The Subprime Crisis: A Major Shift in Priorities for the SEC

            Caught flatfooted by the meltdown in the subprime mortgage market, the SEC belatedly is investigating whether any wrongdoing occurred.  The origin of the subprime crisis is worth revisiting.  In a business environment featuring increasing home prices and significant demand for homes, “prime” borrowers with good credit locked in their rates.  Mortgage lenders extended credit to “subprime” borrowers with poor credit, who, due to poor underwriting practices, often were allowed to borrow more than they could repay.   This practice was facilitated by the issuance of asset-backed securities.   Mortgage lenders sold the loans to third parties who packaged them into pools and sold the cash flows to investors in the form of mortgage-backed securities. In turn, these third parties resecuritized the mortgage-backed securities to create collateralized debt obligations or "CDOs."

           In 2006, interest rates edged upwards, home appreciation slowed, and subprime borrowers started to default.  The third parties that purchased the mortgages sought to exercise their right to return them for new ones or receive a cash refund. Starting in early 2006, thinly capitalized mortgage lenders started to fail, and market participants started to reprice asset-backed securities.   Eventually, hedge funds and other investors suffered liquidity problems as demand for the securities declined.  In an attempt to increase their cash positions, these funds sold more liquid assets (such as equities) or raised capital. Investor nervousness grew to include asset-backed commercial paper.

            In response to the subprime crisis, the SEC has indicated that it will focus on several different areas.  First, it will look at the role of credit agencies.  Investors were persuaded to buy securities mortgages on the strength of “AAA” ratings.  Under the Credit Rating Agency Reform Act of 2006, the SEC obtained authority over major credit rating agencies, which are now required to keep certain records, have written policies and procedures regarding their ratings processes, and manage their conflicts of interest.  Second, the SEC will look at the risk management and valuation practices of the five largest securities firms, which until recently included now-defunct Bear Stearns. [1] Given Bear Stearns’ well-known exposure to risky CDO’s and liquidity problems, investigation of these issues could well result in proposals for new legislation or enforcement actions.  The SEC’s Division of Enforcment wrote a letter concerning its potential investigation “into conduct and statements by Bear Stearns before the public announcement of the transaction with JP Morgan.”  According to the SEC, “the staff declined to provide assurances about future enforcement actions.” [2] 

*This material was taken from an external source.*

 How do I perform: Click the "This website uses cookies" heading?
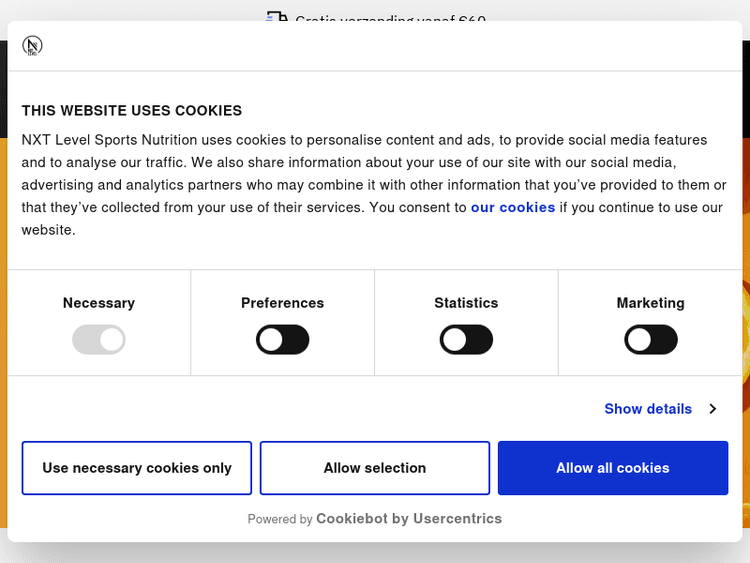pyautogui.click(x=132, y=111)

            The SEC will likely investigate at least the following potential violations arising from the subprime crisis and the collapse of Bear Stearns.   As suggested by the letter, it will look at whether Bear Stearns’ public disclosures prior to its sudden collapse were accurate.  It will probably also examine whether anyone at Bear, Stearns engaged in insider trading by selling their stock in advance of its disclosed liquidity problems and announced acquisition by JP Morgan Chase.  The SEC will also look at whether any of the firms with substantial subprime exposure engaged in accounting fraud by incorrectly accounting for asset-backed securities in their financial statements, or failing to disclose related internal control deficiencies.   Finally, the SEC will review the quality of disclosures to institutional and other investors concerning risks associated with mortgage-backed securities. Investigating subprime-related transactions will consume much of the SEC’s limited resources for the foreseeable future. 

            


            


[1] “Remarks Before the Los Angeles County Bar Association,” Commissioner Annette Nazareth (Oct. 19, 2007), available at http://www.sec.gov/news/speech/2007/spch101907aln.htm.

[2] “Answers to Frequently Asked Investor Questions Regarding the Bear Stearns Companies, Inc.,” (March 18, 2008), available at http://www.sec.gov/news/press/2008/2008-46.htm.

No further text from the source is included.